Parametereigenschappen
| Type: | SwitchParameter |
| Default value: | False |
| Ondersteunt jokertekens: | False |
| DontShow: | False |
| Aliassen: | Wi |
Parametersets
(All)
| Position: | Named |
| Verplicht: | False |
| Waarde uit pijplijn: | False |
| Waarde uit pijplijn op eigenschapsnaam: | False |
| Waarde van resterende argumenten: | False |
CommonParameters
Deze cmdlet ondersteunt de algemene parameters: -Debug, -ErrorAction, -ErrorVariable, -InformationAction, -InformationVariable, -OutBuffer, -OutVariable, -PipelineVariable, -ProgressAction, -Verbose, -WarningAction en -WarningVariable. Zie about_CommonParametersvoor meer informatie.
Invoerwaarden
ExecutionPolicy
U kunt een uitvoeringsbeleidsobject doorsluisen naar deze cmdlet.
String
U kunt een tekenreeks met de naam van een uitvoeringsbeleid doorsluisen naar deze cmdlet.
Uitvoerwaarden
None
Deze cmdlet retourneert geen uitvoer.
Notities
Set-ExecutionPolicy wijzigt de MachinePolicy- en UserPolicy bereiken niet omdat deze zijn ingesteld door groepsbeleid.

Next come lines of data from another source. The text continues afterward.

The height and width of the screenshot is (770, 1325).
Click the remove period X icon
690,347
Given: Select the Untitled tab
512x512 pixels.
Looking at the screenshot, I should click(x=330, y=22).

Set-ExecutionPolicy overschrijft geen groepsbeleid, zelfs niet als de gebruikersvoorkeur meer beperkend is dan het beleid.
Als het groepsbeleid Scriptuitvoering inschakelen is ingeschakeld voor de computer of gebruiker, wordt de gebruikersvoorkeur opgeslagen, maar is deze niet effectief. PowerShell geeft een bericht weer waarin het conflict wordt uitgelegd.